20160612 Fish Fry Lake Jackson Shelter
Photo credit: Elizabeth Morse/American Red Cross

Story by Elizabeth Morse
The combined efforts of many are needed to assist those hardest hit by disasters. Over the past two weeks, this has been seen many times in Lake Jackson, Texas.

Major – and, in many areas, unprecedented – flooding near Lake Jackson forced residents from their homes. The American Red Cross opened a shelter in Christ Lutheran Church. Immediately, the community stepped in to help.

Shelter Manager John Patterson, a Red Cross volunteer, saw repeated instances of extraordinary kindness in Brazoria County. He ticks off some of the assistance provided to the shelter clients by their neighbors:

• The Surfside Police agreed to swing by the church at night. Sometimes off-duty police would sit in the parking lot. This made everyone feel more secure.

• Community members learned who had left home without extra clothing. They took sizes and brought new items for people to wear.

• One man evacuated from San Antonio to his daughter’s home near Lake Jackson, then had to evacuate to the shelter. The man kept saying he wanted to go home. One of the church members picked him up and paid for his ticket back to San Antonio.

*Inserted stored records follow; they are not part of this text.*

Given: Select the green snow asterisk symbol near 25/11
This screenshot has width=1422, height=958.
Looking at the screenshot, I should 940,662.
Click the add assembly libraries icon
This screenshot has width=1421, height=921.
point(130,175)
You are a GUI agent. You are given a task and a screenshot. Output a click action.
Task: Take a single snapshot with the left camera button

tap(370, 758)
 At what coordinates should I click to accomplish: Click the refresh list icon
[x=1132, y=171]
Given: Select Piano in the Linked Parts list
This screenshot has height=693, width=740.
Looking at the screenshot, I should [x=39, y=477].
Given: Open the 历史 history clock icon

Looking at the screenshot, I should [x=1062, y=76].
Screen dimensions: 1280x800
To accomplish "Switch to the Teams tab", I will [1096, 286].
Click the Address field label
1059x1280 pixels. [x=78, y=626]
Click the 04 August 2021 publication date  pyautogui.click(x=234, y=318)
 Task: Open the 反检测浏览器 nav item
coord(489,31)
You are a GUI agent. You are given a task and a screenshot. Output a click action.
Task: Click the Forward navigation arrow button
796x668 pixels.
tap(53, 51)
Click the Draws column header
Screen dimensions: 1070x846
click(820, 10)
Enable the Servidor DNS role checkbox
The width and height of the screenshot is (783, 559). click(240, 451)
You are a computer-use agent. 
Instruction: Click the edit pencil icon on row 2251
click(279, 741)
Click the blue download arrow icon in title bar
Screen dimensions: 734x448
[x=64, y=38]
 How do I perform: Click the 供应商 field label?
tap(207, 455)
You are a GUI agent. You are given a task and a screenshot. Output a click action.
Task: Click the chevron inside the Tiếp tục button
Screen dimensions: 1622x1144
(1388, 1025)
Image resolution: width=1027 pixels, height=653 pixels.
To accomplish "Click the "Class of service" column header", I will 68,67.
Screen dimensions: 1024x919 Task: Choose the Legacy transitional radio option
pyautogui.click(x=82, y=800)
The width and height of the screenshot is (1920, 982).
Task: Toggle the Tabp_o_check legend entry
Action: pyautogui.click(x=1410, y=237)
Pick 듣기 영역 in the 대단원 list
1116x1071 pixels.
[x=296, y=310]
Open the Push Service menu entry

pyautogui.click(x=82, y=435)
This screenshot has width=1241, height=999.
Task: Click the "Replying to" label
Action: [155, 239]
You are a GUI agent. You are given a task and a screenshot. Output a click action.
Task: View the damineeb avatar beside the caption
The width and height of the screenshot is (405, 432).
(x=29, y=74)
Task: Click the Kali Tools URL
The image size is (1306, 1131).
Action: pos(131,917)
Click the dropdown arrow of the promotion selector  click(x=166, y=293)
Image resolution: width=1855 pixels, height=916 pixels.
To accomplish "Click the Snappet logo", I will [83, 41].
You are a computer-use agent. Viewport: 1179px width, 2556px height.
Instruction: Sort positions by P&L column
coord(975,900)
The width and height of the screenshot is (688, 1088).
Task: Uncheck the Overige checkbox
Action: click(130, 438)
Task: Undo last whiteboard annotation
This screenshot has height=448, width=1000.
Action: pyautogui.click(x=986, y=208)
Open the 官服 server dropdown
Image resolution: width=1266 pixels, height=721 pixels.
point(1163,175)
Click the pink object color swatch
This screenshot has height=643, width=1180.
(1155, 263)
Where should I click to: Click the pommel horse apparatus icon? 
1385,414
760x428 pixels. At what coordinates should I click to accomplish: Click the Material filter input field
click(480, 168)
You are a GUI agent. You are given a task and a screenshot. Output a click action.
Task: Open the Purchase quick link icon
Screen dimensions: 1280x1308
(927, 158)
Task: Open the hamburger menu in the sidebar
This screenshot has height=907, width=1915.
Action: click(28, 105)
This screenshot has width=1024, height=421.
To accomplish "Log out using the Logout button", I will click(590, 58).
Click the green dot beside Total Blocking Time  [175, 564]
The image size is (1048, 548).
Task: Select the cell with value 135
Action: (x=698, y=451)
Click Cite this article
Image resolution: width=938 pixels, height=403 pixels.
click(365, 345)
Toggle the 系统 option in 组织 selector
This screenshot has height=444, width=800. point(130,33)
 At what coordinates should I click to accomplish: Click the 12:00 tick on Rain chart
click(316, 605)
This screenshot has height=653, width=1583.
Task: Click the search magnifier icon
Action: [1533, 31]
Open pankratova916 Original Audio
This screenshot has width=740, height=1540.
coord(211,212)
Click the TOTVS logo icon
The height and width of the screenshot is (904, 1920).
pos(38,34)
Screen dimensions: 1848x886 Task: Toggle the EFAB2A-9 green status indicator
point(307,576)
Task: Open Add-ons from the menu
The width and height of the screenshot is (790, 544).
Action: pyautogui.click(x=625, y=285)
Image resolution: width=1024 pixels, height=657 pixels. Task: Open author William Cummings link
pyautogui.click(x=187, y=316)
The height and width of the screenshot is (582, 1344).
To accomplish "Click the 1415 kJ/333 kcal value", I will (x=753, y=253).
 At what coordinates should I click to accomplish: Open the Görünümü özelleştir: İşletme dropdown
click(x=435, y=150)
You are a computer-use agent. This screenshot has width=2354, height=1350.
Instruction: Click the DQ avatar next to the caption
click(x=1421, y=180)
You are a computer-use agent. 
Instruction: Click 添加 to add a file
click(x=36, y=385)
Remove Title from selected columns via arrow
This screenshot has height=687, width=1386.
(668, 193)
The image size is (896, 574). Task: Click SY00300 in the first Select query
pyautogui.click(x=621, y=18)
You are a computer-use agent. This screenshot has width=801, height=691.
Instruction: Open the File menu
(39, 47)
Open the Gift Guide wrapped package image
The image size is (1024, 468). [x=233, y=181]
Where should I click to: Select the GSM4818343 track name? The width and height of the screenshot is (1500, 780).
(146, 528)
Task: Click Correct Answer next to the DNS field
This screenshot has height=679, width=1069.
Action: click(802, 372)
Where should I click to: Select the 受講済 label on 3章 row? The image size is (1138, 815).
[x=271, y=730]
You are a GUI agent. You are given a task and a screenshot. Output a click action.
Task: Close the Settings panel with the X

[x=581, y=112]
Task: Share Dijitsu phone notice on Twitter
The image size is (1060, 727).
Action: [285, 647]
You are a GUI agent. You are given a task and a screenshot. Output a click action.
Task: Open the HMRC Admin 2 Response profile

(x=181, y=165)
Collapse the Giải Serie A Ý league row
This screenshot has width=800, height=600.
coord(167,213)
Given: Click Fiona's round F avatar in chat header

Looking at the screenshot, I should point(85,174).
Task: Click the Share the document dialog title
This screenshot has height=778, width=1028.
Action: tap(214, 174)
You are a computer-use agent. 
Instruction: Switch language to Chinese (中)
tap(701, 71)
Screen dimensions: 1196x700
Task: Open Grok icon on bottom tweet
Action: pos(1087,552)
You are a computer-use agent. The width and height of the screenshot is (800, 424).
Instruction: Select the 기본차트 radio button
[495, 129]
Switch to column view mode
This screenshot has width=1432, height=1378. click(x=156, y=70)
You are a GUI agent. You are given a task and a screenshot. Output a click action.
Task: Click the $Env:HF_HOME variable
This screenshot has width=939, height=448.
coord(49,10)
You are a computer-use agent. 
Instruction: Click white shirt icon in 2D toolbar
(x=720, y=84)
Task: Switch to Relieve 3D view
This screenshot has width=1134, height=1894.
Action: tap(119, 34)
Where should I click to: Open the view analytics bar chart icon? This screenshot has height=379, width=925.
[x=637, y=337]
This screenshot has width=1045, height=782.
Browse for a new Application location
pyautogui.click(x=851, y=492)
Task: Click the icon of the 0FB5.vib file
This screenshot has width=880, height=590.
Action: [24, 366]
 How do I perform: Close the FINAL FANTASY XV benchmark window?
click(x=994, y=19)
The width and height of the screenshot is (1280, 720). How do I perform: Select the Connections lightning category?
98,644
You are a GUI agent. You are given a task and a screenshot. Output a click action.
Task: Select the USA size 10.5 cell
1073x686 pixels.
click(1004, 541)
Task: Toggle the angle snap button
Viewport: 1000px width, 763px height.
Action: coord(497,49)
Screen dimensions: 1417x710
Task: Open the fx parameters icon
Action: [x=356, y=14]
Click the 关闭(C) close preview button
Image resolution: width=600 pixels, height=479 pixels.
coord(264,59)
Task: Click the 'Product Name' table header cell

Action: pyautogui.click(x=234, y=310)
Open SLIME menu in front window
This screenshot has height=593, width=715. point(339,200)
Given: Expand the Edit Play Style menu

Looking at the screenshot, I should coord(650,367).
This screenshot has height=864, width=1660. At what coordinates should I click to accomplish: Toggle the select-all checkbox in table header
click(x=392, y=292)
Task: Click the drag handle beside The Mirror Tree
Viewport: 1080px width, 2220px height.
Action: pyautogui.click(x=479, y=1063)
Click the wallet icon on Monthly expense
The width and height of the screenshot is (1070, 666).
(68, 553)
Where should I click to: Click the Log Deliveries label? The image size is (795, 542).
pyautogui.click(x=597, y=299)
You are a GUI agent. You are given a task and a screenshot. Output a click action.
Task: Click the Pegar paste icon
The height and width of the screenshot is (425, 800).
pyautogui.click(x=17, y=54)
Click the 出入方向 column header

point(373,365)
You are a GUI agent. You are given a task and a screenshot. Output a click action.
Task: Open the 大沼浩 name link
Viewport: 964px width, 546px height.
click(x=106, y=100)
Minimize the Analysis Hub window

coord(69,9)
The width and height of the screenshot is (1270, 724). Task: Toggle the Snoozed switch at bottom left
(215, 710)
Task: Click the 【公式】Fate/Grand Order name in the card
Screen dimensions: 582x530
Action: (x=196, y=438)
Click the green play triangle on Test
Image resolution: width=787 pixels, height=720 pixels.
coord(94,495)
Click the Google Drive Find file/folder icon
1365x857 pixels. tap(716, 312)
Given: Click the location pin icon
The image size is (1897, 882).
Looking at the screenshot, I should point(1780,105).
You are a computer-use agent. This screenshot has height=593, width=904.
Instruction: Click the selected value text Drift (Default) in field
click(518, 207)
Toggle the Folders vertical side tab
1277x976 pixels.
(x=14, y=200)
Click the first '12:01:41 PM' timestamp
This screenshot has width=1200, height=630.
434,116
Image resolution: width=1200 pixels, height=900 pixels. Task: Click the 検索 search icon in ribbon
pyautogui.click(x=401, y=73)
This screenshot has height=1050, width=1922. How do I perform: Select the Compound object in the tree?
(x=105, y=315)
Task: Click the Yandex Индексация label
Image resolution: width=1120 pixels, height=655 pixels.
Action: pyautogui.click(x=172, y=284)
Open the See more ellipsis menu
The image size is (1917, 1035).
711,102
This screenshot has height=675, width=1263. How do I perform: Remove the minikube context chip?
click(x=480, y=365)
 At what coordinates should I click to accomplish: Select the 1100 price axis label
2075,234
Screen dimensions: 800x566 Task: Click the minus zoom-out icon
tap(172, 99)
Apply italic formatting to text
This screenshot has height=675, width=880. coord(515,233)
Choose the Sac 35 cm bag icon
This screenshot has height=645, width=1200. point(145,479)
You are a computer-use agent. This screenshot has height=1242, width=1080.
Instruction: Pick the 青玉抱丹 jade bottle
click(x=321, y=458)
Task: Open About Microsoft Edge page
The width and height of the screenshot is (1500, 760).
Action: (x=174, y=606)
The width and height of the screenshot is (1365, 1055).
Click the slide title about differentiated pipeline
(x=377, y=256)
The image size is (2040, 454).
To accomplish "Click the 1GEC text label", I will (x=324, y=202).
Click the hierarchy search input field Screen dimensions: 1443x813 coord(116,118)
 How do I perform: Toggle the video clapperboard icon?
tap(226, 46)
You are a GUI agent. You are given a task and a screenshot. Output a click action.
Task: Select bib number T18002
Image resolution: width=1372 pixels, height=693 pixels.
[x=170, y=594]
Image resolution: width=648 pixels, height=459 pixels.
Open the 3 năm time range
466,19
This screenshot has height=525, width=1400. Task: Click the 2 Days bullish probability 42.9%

• A paralyzed man was brought by ambulance to the shelter. After having Red Cross health workers evaluate him, the shelter did not look like a good fit for his needs. Patterson contacted the VA and they were able to get him into a nursing home.

• The weight of the rain caused the roof to cave in on a mobile home. The family living there lost everything. “We posted a request for a trailer on a local flood website,” Patterson said. “A man called and said he had a trailer. He drove up towing a 28 foot trailer, handed the family the title, and gave them some land on which to place the trailer.”

• The owner of Suds and Duds adopted the shelter, offering free laundry service to all people certified as being shelter clients by the Red Cross. Chick Fil A showed up with food and shelter residents were entertained by the company’s mascot. People donated kennels for dogs who had been evacuated. Girls Scouts brought boxes of cookies. Packages of diapers appeared at the shelter door.

Church member Sue Supak adds to the list. Some clients spoke only Spanish or Vietnamese. She used the translator on her phone to help communicate with the clients. She also donated furniture to families in need and helped with things like copying information for clients. “If you have a need, I have a rolodex,” Sue remarked.

Brad Lewis evacuated to the shelter when the waters rose around his home. He’s diabetic and has an injured foot. Red Cross health workers felt, given his problems, that he would be better off in a different environment. They worked with the community to find a motel where Brad could stay. He returns for meals at the shelter. “The Red Cross did a wonderful job of housing us and helping us,” he said.

Tina Prevost, a licensed food provider, cooked more than 300 meals for the shelter clients and the community, despite having a broken foot. Friends in the VFW helped defray the expenses. “These are people I grew up with or worked with,” Tina said. “These are my neighbors, my community.”

Pastor Paul Geisler of Christ Lutheran picks up the story. “Calls have been coming in all week. People are asking, ‘How can I help?’”

Geisler sums it up, saying, “We’re an outreach congregation. We’re glad the Red Cross is here.” Patterson returns the sentiment: “Whatever was needed, the church went out and found.”